-- Excerpted records follows --
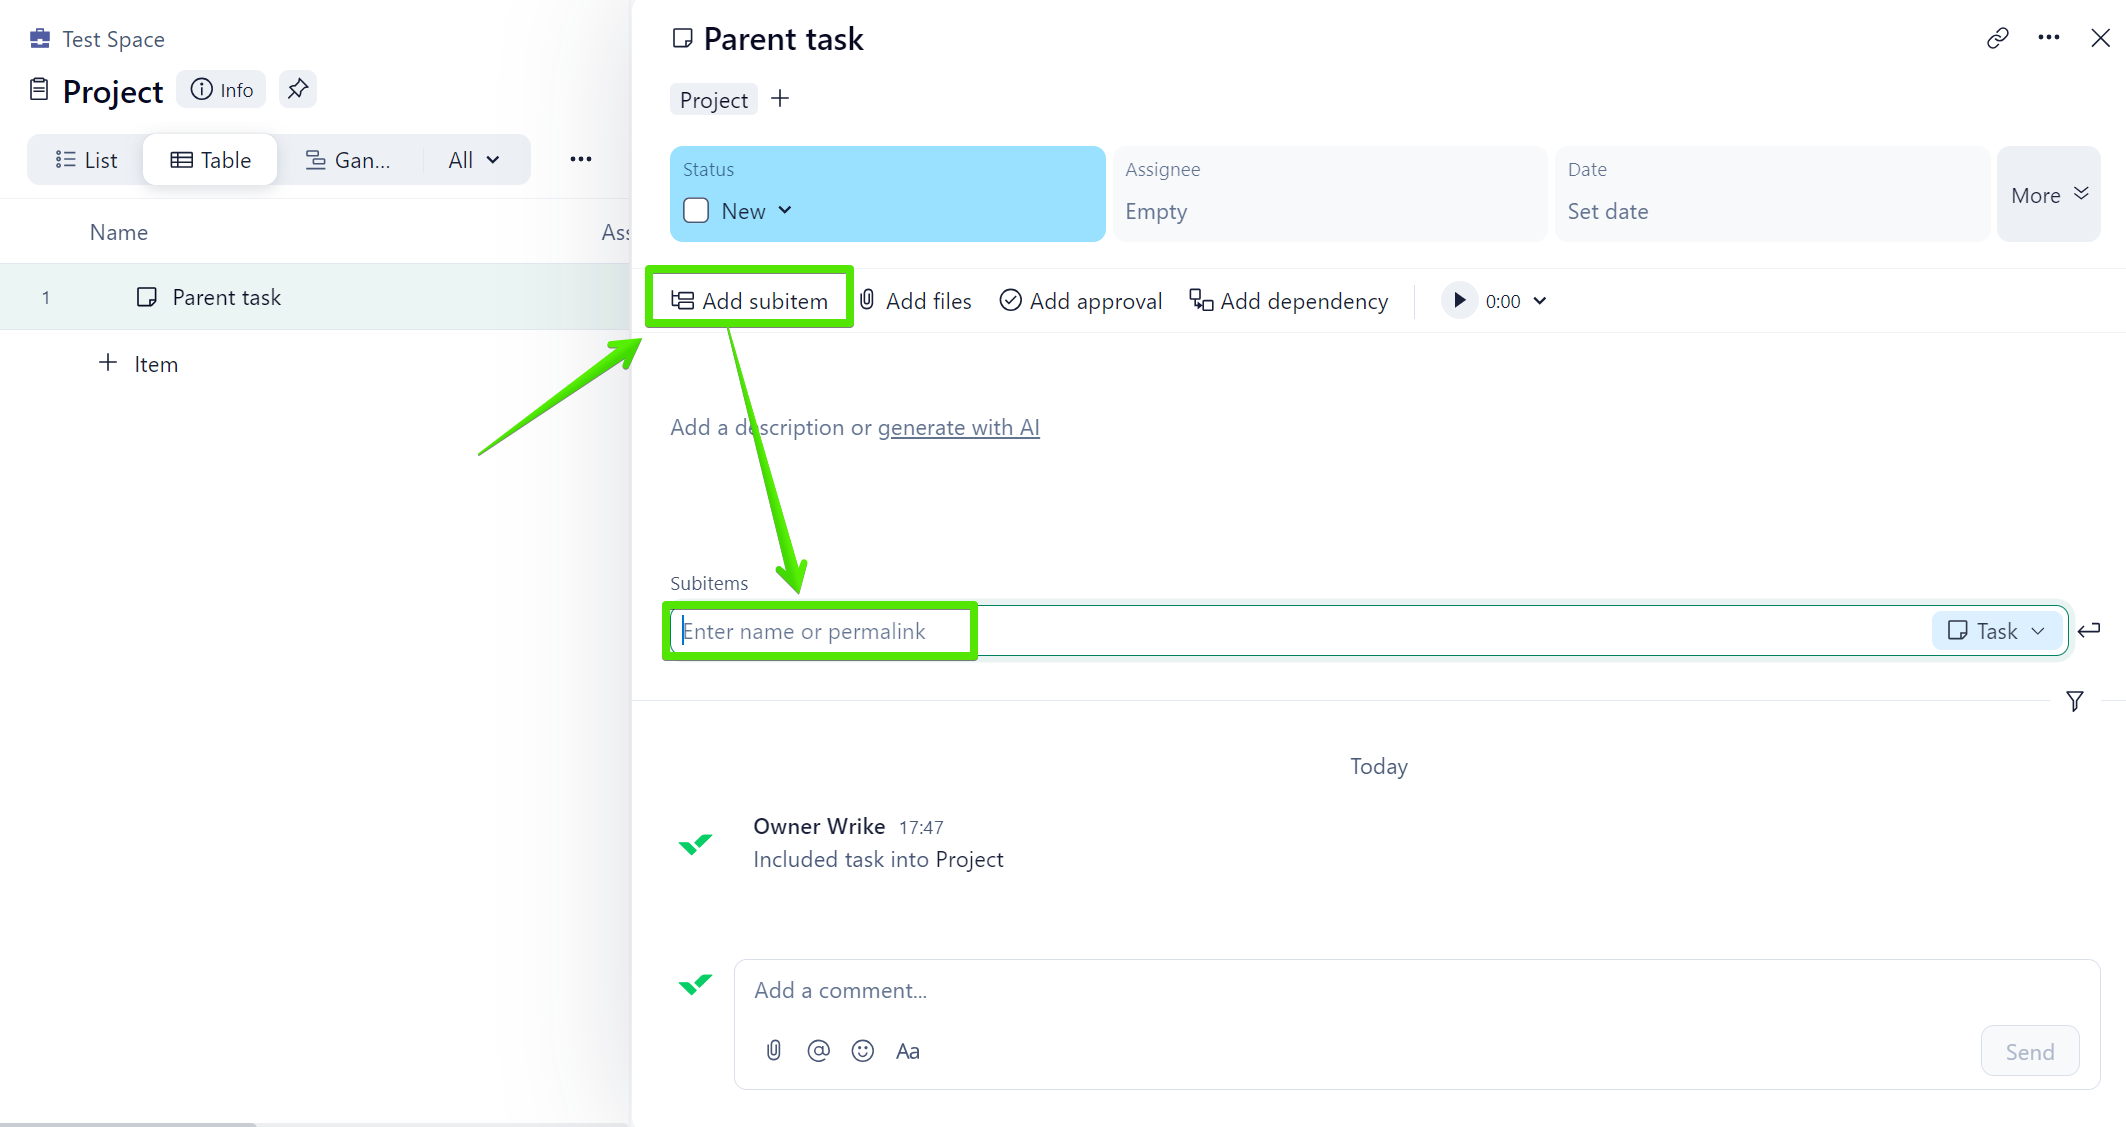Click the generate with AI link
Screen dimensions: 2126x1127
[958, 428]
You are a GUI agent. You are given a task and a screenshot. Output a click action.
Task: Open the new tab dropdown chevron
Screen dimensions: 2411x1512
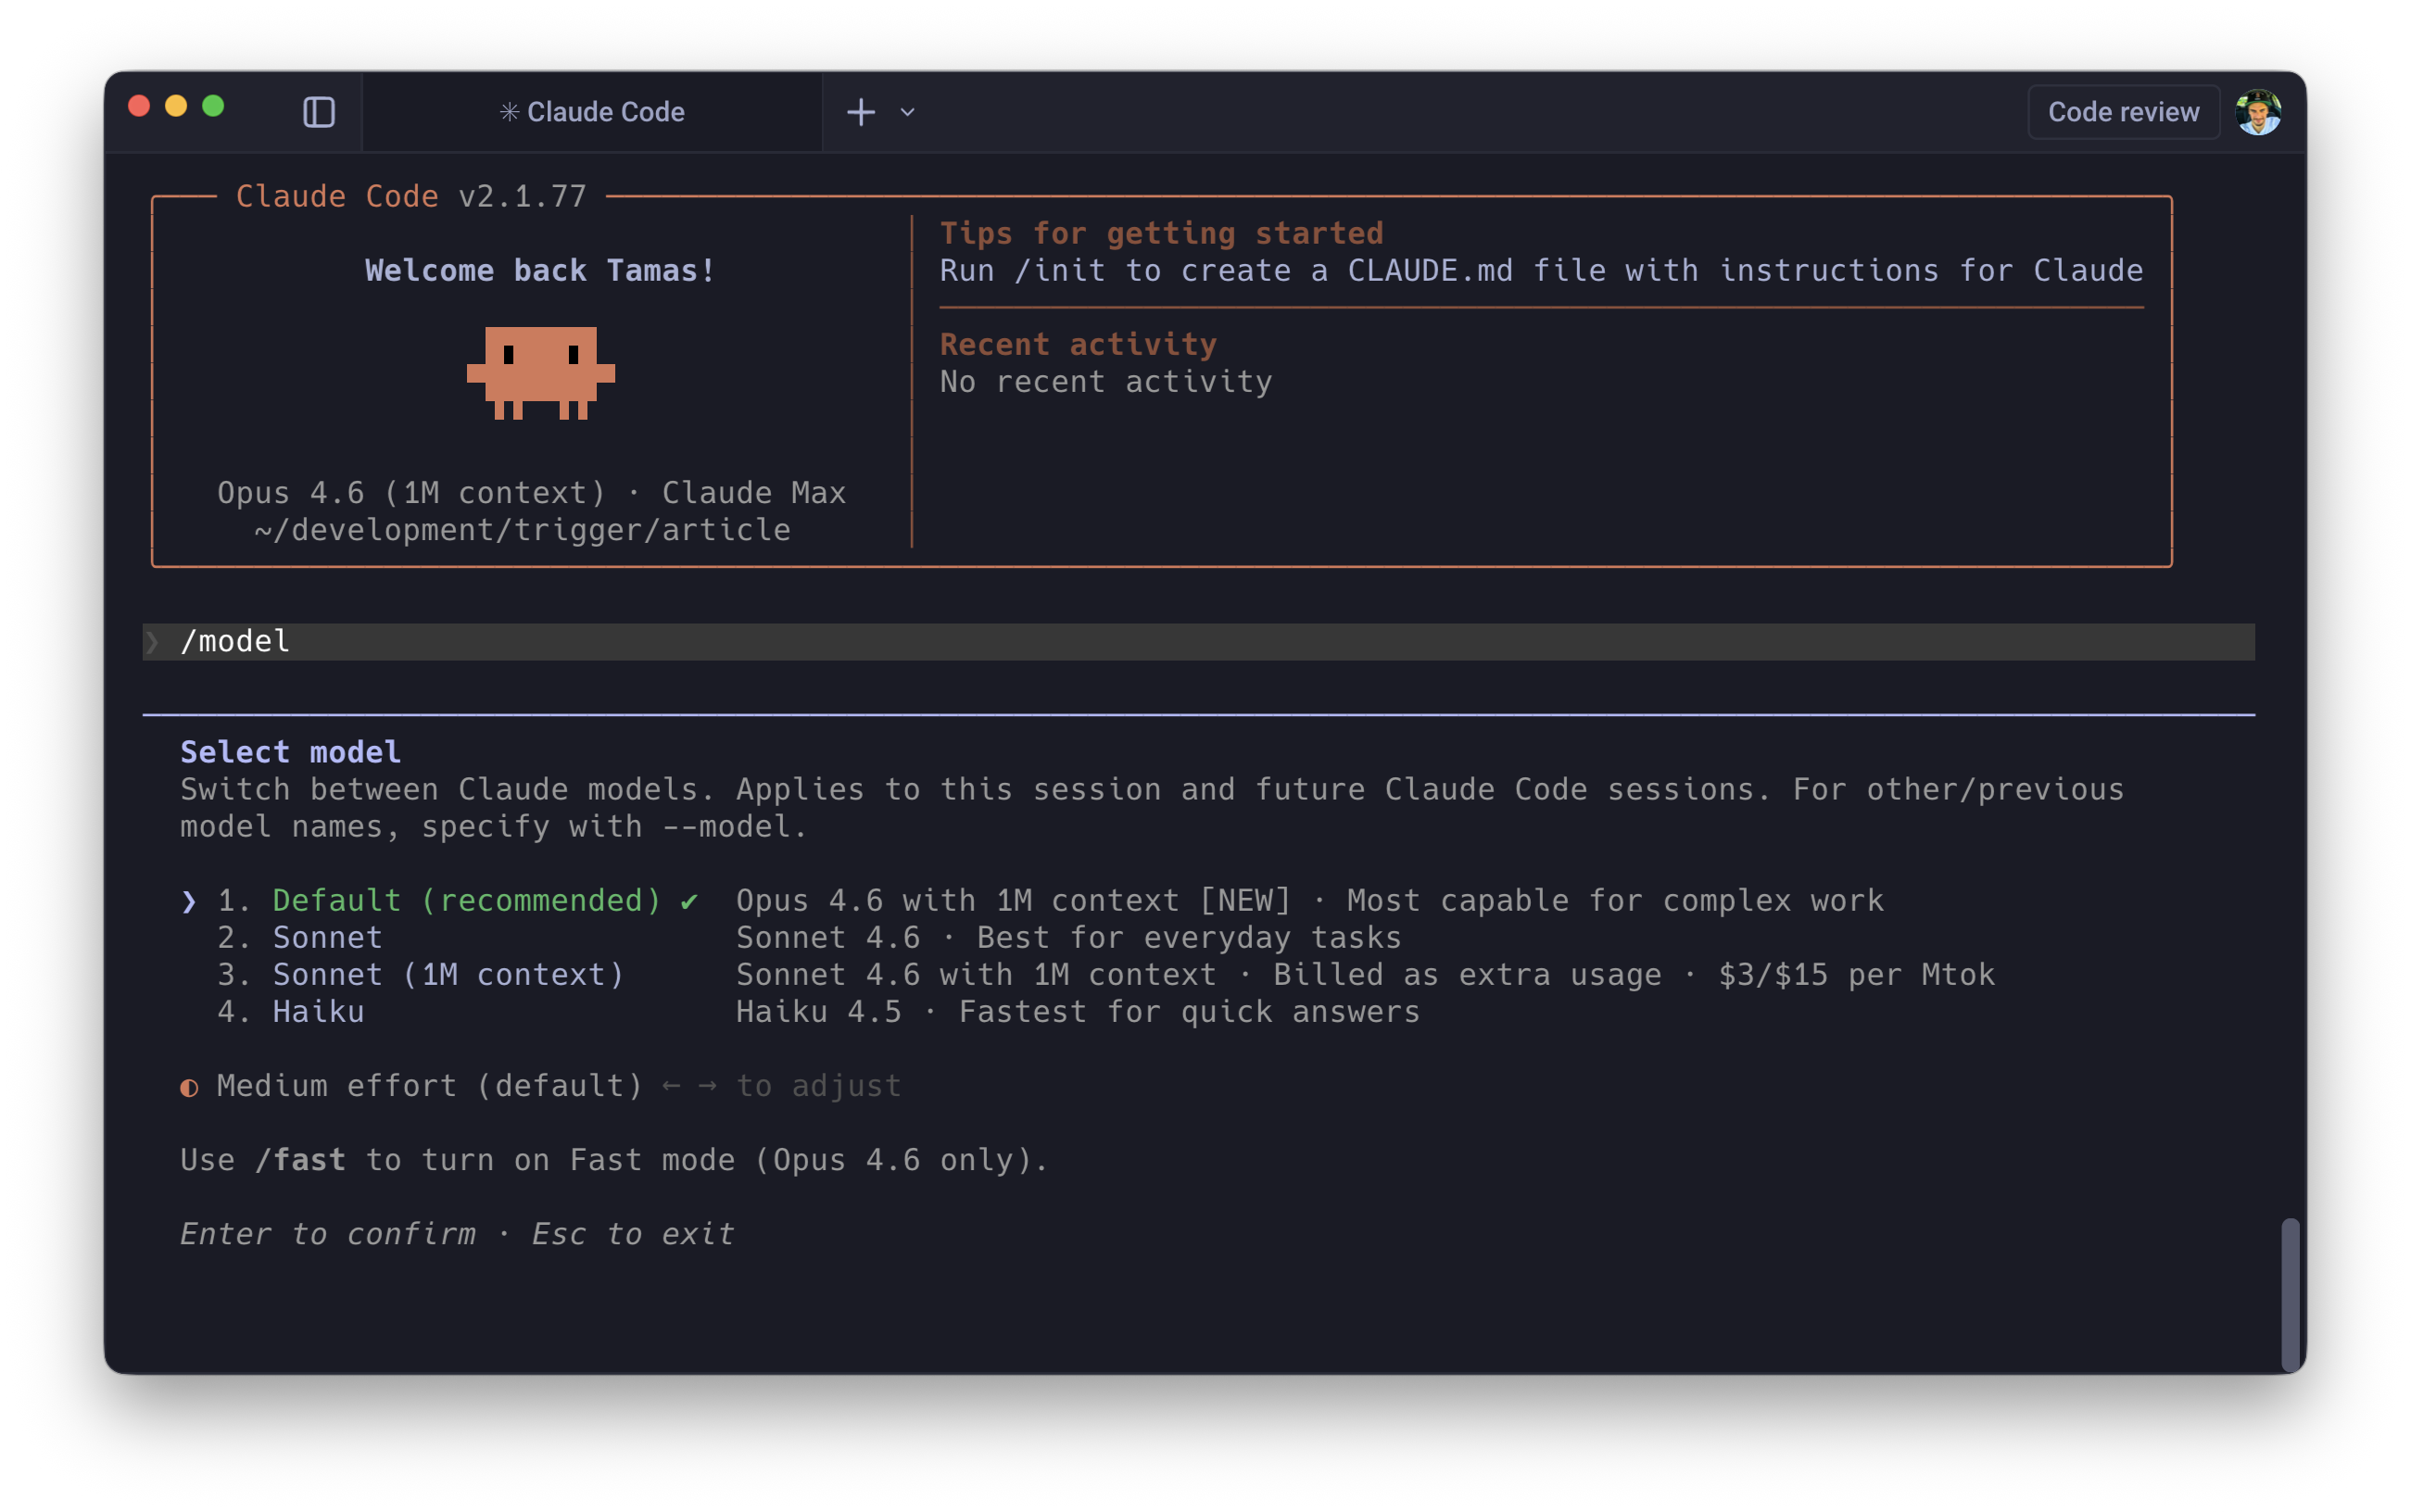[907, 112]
-- Excerpted records concluded --
= Exercise instructions =
Set down word for word every line from the one containing "Task: Open the new tab dropdown chevron" through the last line of the records above, both ends included. Leave out the pictures.

= Problem solution =
Task: Open the new tab dropdown chevron
Screen dimensions: 2411x1512
[907, 112]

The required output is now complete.